── DATA FOR THE TASK

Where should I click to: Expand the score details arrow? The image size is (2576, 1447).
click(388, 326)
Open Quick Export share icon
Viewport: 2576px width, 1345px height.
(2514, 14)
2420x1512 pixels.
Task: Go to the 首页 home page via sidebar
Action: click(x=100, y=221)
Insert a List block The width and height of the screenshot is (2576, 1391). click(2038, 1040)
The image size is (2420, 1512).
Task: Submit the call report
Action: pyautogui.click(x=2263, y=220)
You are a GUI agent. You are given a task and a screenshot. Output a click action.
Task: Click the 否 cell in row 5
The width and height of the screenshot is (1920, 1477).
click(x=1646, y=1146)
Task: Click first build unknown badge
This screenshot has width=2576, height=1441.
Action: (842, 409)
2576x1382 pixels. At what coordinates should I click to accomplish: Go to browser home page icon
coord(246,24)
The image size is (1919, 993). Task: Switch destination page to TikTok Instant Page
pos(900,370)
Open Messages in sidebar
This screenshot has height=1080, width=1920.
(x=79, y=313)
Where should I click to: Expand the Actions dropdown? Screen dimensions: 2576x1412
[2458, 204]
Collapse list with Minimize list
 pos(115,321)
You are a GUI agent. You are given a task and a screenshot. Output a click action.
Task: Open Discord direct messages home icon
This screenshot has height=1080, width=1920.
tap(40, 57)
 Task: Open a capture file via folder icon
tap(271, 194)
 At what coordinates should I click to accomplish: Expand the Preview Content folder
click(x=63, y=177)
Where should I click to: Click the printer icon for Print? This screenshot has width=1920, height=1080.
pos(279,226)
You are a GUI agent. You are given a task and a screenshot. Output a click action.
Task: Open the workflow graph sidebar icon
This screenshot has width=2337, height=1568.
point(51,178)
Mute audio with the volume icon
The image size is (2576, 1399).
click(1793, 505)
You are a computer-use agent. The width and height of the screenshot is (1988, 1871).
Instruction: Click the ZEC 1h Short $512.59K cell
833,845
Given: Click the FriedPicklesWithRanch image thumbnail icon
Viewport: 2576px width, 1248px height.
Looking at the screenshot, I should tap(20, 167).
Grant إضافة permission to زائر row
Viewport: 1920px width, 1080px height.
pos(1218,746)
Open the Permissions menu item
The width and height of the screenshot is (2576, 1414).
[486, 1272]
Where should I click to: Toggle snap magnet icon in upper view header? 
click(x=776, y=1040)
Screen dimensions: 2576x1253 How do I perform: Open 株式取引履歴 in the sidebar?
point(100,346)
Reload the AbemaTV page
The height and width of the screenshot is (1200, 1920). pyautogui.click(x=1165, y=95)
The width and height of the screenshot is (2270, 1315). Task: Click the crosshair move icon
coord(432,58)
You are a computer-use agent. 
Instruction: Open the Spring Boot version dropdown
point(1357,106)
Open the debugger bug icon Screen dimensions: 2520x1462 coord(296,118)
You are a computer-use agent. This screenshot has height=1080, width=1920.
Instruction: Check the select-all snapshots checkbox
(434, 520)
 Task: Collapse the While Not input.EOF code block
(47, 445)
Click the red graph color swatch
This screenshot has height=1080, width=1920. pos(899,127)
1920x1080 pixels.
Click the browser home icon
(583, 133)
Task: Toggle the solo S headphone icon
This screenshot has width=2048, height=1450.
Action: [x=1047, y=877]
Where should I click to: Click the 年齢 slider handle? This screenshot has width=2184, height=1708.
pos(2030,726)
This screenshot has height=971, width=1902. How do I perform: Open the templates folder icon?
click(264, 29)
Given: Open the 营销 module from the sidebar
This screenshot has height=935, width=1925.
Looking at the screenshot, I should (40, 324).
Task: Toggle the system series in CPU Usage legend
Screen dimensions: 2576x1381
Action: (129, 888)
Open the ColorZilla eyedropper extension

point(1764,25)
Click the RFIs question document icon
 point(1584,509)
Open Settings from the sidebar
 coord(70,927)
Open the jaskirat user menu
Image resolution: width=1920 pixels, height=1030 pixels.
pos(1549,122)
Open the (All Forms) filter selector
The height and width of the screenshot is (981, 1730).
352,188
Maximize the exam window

────

TASK STATEMENT: Return each line above exactly as it appears.

SOLUTION TO THIS EXERCISE:
Where should I click to: Expand the score details arrow? The image size is (2576, 1447).
click(388, 326)
Open Quick Export share icon
Viewport: 2576px width, 1345px height.
(2514, 14)
2420x1512 pixels.
Task: Go to the 首页 home page via sidebar
Action: click(x=100, y=221)
Insert a List block The width and height of the screenshot is (2576, 1391). click(2038, 1040)
The image size is (2420, 1512).
Task: Submit the call report
Action: pyautogui.click(x=2263, y=220)
You are a GUI agent. You are given a task and a screenshot. Output a click action.
Task: Click the 否 cell in row 5
The width and height of the screenshot is (1920, 1477).
click(x=1646, y=1146)
Task: Click first build unknown badge
This screenshot has width=2576, height=1441.
Action: (842, 409)
2576x1382 pixels. At what coordinates should I click to accomplish: Go to browser home page icon
coord(246,24)
The image size is (1919, 993). Task: Switch destination page to TikTok Instant Page
pos(900,370)
Open Messages in sidebar
This screenshot has height=1080, width=1920.
(x=79, y=313)
Where should I click to: Expand the Actions dropdown? Screen dimensions: 2576x1412
[2458, 204]
Collapse list with Minimize list
 pos(115,321)
You are a GUI agent. You are given a task and a screenshot. Output a click action.
Task: Open Discord direct messages home icon
This screenshot has height=1080, width=1920.
tap(40, 57)
 Task: Open a capture file via folder icon
tap(271, 194)
 At what coordinates should I click to accomplish: Expand the Preview Content folder
click(x=63, y=177)
Where should I click to: Click the printer icon for Print? This screenshot has width=1920, height=1080.
pos(279,226)
You are a GUI agent. You are given a task and a screenshot. Output a click action.
Task: Open the workflow graph sidebar icon
This screenshot has width=2337, height=1568.
point(51,178)
Mute audio with the volume icon
The image size is (2576, 1399).
click(1793, 505)
You are a computer-use agent. The width and height of the screenshot is (1988, 1871).
Instruction: Click the ZEC 1h Short $512.59K cell
833,845
Given: Click the FriedPicklesWithRanch image thumbnail icon
Viewport: 2576px width, 1248px height.
Looking at the screenshot, I should tap(20, 167).
Grant إضافة permission to زائر row
Viewport: 1920px width, 1080px height.
pos(1218,746)
Open the Permissions menu item
The width and height of the screenshot is (2576, 1414).
[486, 1272]
Where should I click to: Toggle snap magnet icon in upper view header? 
click(x=776, y=1040)
Screen dimensions: 2576x1253 How do I perform: Open 株式取引履歴 in the sidebar?
point(100,346)
Reload the AbemaTV page
The height and width of the screenshot is (1200, 1920). pyautogui.click(x=1165, y=95)
The width and height of the screenshot is (2270, 1315). Task: Click the crosshair move icon
coord(432,58)
You are a computer-use agent. 
Instruction: Open the Spring Boot version dropdown
point(1357,106)
Open the debugger bug icon Screen dimensions: 2520x1462 coord(296,118)
You are a computer-use agent. This screenshot has height=1080, width=1920.
Instruction: Check the select-all snapshots checkbox
(434, 520)
 Task: Collapse the While Not input.EOF code block
(47, 445)
Click the red graph color swatch
This screenshot has height=1080, width=1920. pos(899,127)
1920x1080 pixels.
Click the browser home icon
(583, 133)
Task: Toggle the solo S headphone icon
This screenshot has width=2048, height=1450.
Action: [x=1047, y=877]
Where should I click to: Click the 年齢 slider handle? This screenshot has width=2184, height=1708.
pos(2030,726)
This screenshot has height=971, width=1902. How do I perform: Open the templates folder icon?
click(264, 29)
Given: Open the 营销 module from the sidebar
This screenshot has height=935, width=1925.
Looking at the screenshot, I should (40, 324).
Task: Toggle the system series in CPU Usage legend
Screen dimensions: 2576x1381
Action: (129, 888)
Open the ColorZilla eyedropper extension

point(1764,25)
Click the RFIs question document icon
 point(1584,509)
Open Settings from the sidebar
 coord(70,927)
Open the jaskirat user menu
Image resolution: width=1920 pixels, height=1030 pixels.
pos(1549,122)
Open the (All Forms) filter selector
The height and width of the screenshot is (981, 1730).
352,188
Maximize the exam window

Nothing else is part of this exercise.